Major OECD economies are using oil, gas and coal in the face of pledges to reduce their use and boost renewables
Major economies have dramatically increased support for the production and consumption of coal, oil and natural gas, with many countries struggling to balance longstanding promises to phase out inefficient fossil fuel subsidies with efforts to boost households. to protect. analysis by the OECD and the International Energy Agency (IEA).
New data shows that total government support for fossil fuels in 51 countries around the world nearly doubled to €697.2 billion in 2021, up from €362.4 billion in 2020. With the upturn in the global economy. In addition, consumption subsidies are expected to increase further in 2022 as a result of rising fuel prices and energy consumption.
“The Russian war of aggression against Ukraine has led to sharp increases in energy prices and has undermined energy security. However, significant increases in fossil fuel subsidies encourage wasteful consumption, without necessarily reaching low-income households,” said Secretary-General of the United Nations. OECD, Mathias Cormann. “We need to take measures that protect consumers from the extreme impacts of changing market and geopolitical forces in a way that helps us stay on the path to carbon neutrality, as well as energy security and affordability.”
“Fossil fuel subsidies are an obstacle to a more sustainable future, but the difficulty governments face in abolishing them is highlighted in times of high and volatile fuel prices. More investment in clean energy technologies and infrastructure is the only sustainable solution to the current global energy crisis and the best way to reduce consumers’ exposure to high fuel costs.” IEA Director Fatih Birol said.
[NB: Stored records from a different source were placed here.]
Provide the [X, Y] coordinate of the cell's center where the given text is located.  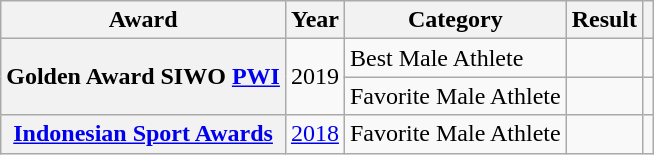
Year [314, 20]
Result [604, 20]
2019 [314, 77]
Indonesian Sport Awards [144, 134]
2018 [314, 134]
Award [144, 20]
Category [455, 20]
Golden Award SIWO PWI [144, 77]
Best Male Athlete [455, 58]
Extract the (X, Y) coordinate from the center of the cell holding the provided text.  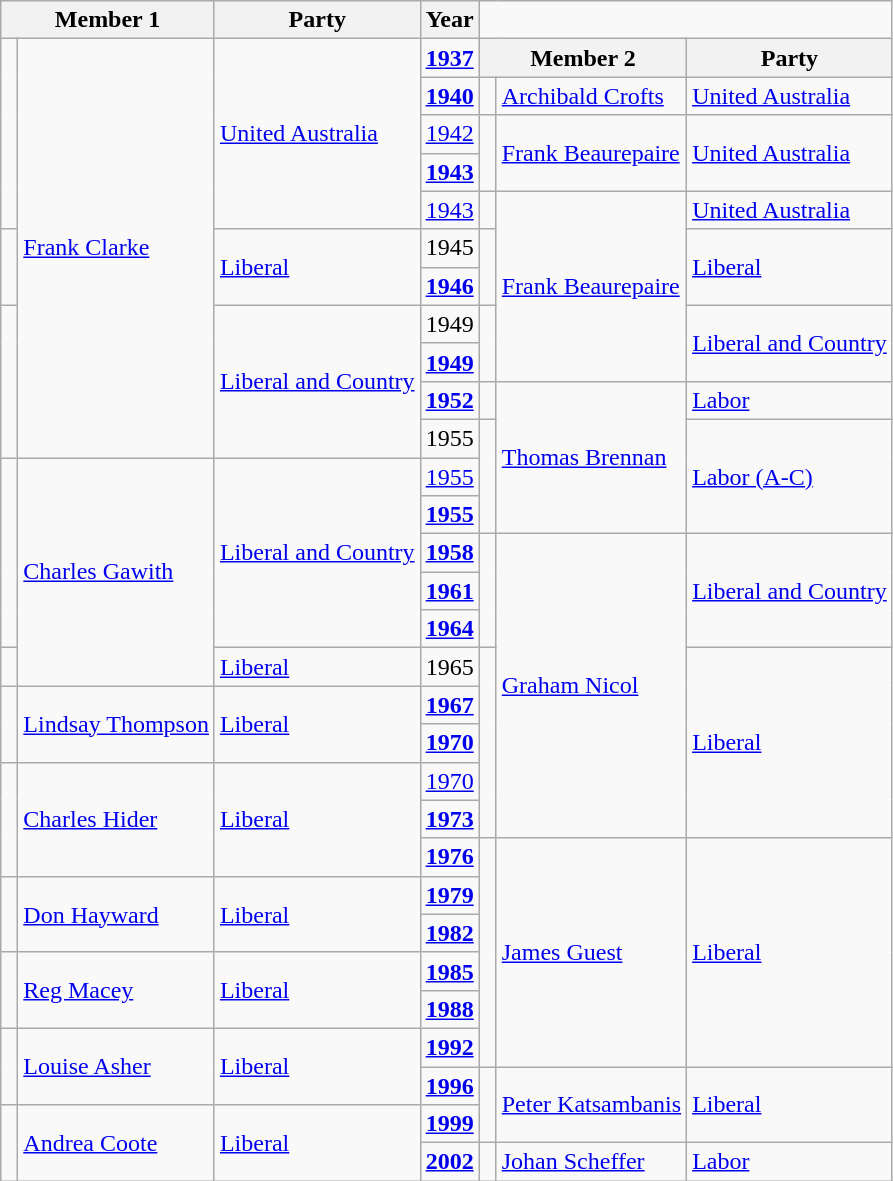
Reg Macey (116, 990)
1979 (450, 895)
Charles Hider (116, 819)
Johan Scheffer (591, 1162)
Lindsay Thompson (116, 724)
Archibald Crofts (591, 96)
Labor (A-C) (790, 476)
Charles Gawith (116, 572)
Graham Nicol (591, 686)
1945 (450, 248)
Peter Katsambanis (591, 1104)
Member 1 (108, 20)
2002 (450, 1162)
Member 2 (582, 58)
1973 (450, 819)
1952 (450, 400)
Don Hayward (116, 914)
Louise Asher (116, 1066)
1946 (450, 286)
1958 (450, 553)
1999 (450, 1124)
1985 (450, 971)
Year (450, 20)
1976 (450, 857)
1961 (450, 591)
1988 (450, 1009)
1940 (450, 96)
1937 (450, 58)
1964 (450, 629)
Frank Clarke (116, 248)
1982 (450, 933)
1992 (450, 1047)
Andrea Coote (116, 1143)
1942 (450, 134)
1965 (450, 667)
James Guest (591, 952)
1996 (450, 1085)
1967 (450, 705)
Thomas Brennan (591, 457)
Output the (x, y) coordinate of the center of the cell containing the given text.  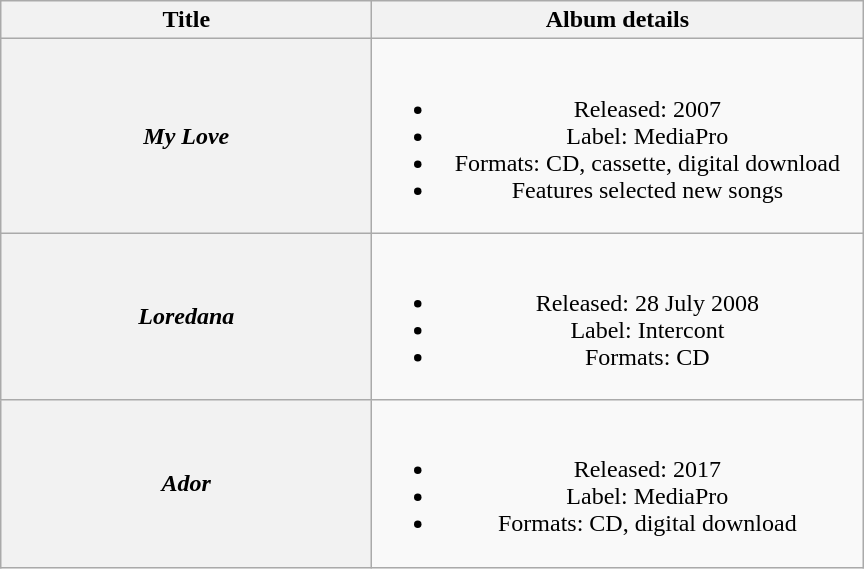
Released: 2017Label: MediaProFormats: CD, digital download (618, 484)
Title (186, 20)
Ador (186, 484)
Loredana (186, 316)
Released: 2007Label: MediaProFormats: CD, cassette, digital downloadFeatures selected new songs (618, 136)
Album details (618, 20)
My Love (186, 136)
Released: 28 July 2008Label: IntercontFormats: CD (618, 316)
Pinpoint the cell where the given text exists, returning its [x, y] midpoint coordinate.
The OECD and IEA produce complementary databases that provide estimates of various forms of government support for fossil fuels. The current combined OECD and IEA estimates cover 51 major economies, including the OECD, the G20 and 33 other major energy producing and consuming economies that represent approximately 85% of the world’s total energy supply.
The OECD analysis of budgetary transfers and tax exemptions related to the production and use of coal, oil, gas and other petroleum products in the G20 economies showed that total support for fossil fuels rose to USD 190 billion in 2021, from USD 147 billion. dollars in 2020. Support to producers reached a level not seen before in OECD tracking efforts, namely USD 64 billion in 2021, an increase of almost 50% year-on-year and 17% per year above the level of 2019. Those subsidies partially offset producers’ losses from domestic price controls, while global energy prices rose in late 2021. Estimated consumer support was $115 billion USD, up from USD 93 billion in 2020.
The IEA estimates fossil fuel subsidies by comparing prices in international markets with prices paid by domestic consumers that are kept artificially low by measures such as direct price regulation, formula pricing, border controls or taxes, and national purchase or supply mandates. Covering 42 economies, the IEA finds that consumer support has increased to $531 billion in 2021, more than triple the level of 2020, driven by rising energy prices.
The OECD and IEA have consistently called for phasing out support for inefficient fossil fuels and redirecting public funds towards developing low-carbon alternatives, alongside improvements in energy security and efficiency. Subsidies designed to support low-income households often favor wealthier households that consume more fuel and energy and should therefore be replaced by more targeted forms of support.
Source: La Verdad

I’m Wayne Wickman, a professional journalist and author for Today Times Live. My specialty is covering global news and current events, offering readers a unique perspective on the world’s most pressing issues. I’m passionate about storytelling and helping people stay informed on the goings-on of our planet.